It’s the birthday of author and Christian thinker Marilynne Robinson (b. 1943), one of the U.S.’s great novelists and intellectuals, best known for two very different novels, Housekeeping (1980) and Gilead (2004), the latter of which won the Pulitzer Prize and the National Book Critics Circle Award.

Robinson (originally Summers) was born in Sandpoint, Idaho, on the day after Thanksgiving, and grew up an hour south in Coeur d’Alene. (Kind of a fancy name for a town in Idaho, but whatever.) Robinson’s father worked in the timber industry and her mother was at home; they were married for 54 years. Robinson was very close to her older brother, David Summers, who today is a scholar in Renaissance art, and they remain close. She had a habit when growing up of passing out periodically, just completely conking out, as when she came across her father while he was skinning a deer. (He never hunted again.)
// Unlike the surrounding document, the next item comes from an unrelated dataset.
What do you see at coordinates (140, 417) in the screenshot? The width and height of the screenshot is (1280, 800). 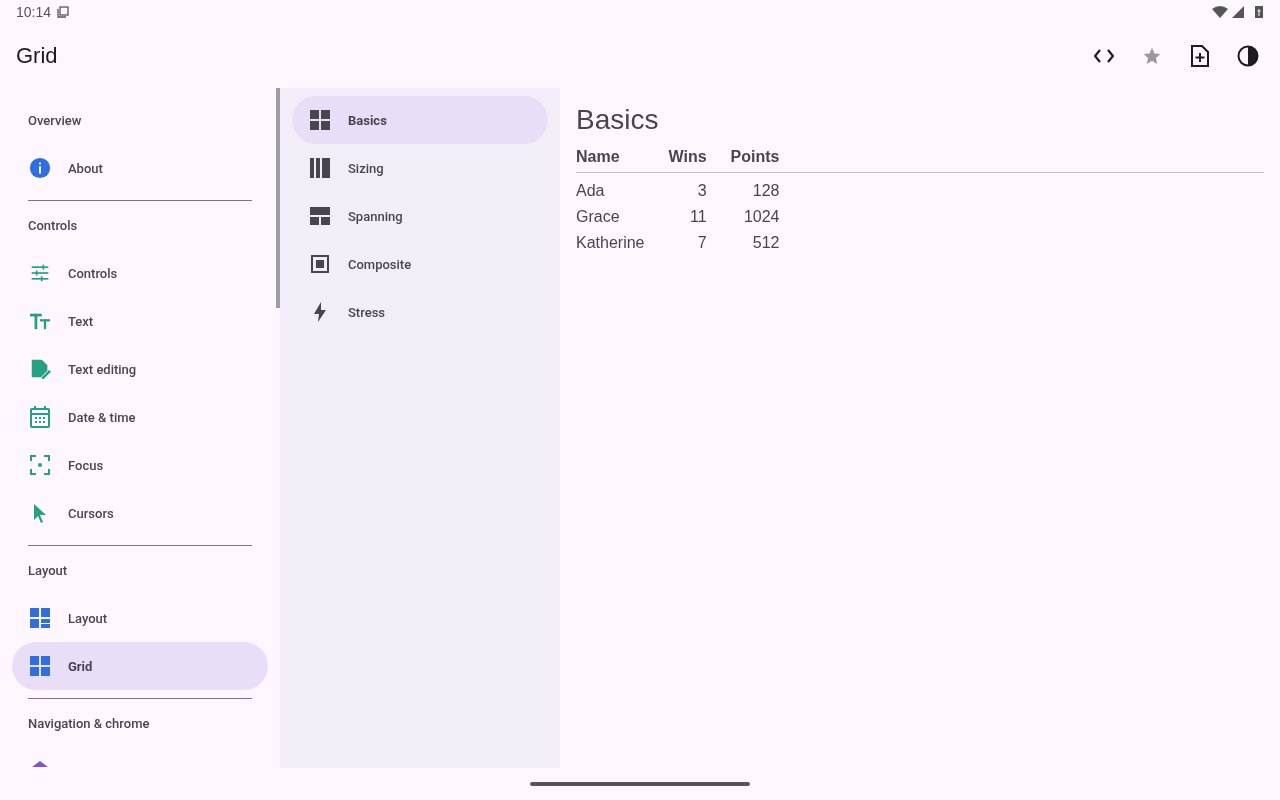 I see `nav-item: Date & time` at bounding box center [140, 417].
Robinson studied American lit at Brown University (1966) and got her Ph.D. in English at the University of Washington (1977). Her first novel, Housekeeping, is about two sisters whose mother commits suicide; they are raised by various relatives of varying competency. The novel won the Hemingway Foundation/PEN Award for best first novel and was also nominated for a Pulitzer. For a time, Robinson focused on writing essays and nonfiction, and her book Mother Country: Britain, the Welfare State, and Nuclear Pollution (1988) was nominated for a National Book Award. (Spoiler alert: it’s eeeeeeeeever so slightly critical of Britain’s record of environmental pollution, which is even more impressive than I had realized.) From 1989 to 2016, Robinson taught at the Iowa Writers’ Workshop at the University of Iowa, Iowa City; she worshipped and even preached at the Congregational United Church of Christ there.

Gilead, Robinson’s second novel, marked her return to fiction; it’s an epistolary novel in which an aging minister writes about his family history to his young son. (NB: I’ve never met anyone who read this book who didn’t love it. When I tried to read it years ago, I had a young son myself for the first time and found it so poignant I had to put it aside. But I’m kind of a sap. Maybe it’s time to try again.) The characters in Gilead return in Home (2008, Orange Prize for Fiction) and Lila (2014, National Book Critics Circle Award). Robinson, a devout and thoughtful Christian, continues to write nonfiction, addressing everything from the debate between science and religion to ethical issues regarding how we should live to Protestant doctrine and history. In 2012, President Obama presented Robinson with the National Humanities Medal; Obama lists Gilead as among his favorite books. Robinson’s latest book of essays is What Are We Doing Here? (2018).

Robinson, who is divorced, is close to her two grown sons and is currently working on a new novel.

Good luck scraping two brain cells together on this fourth day after Thanksgiving, and stay scrupulously honest to the data.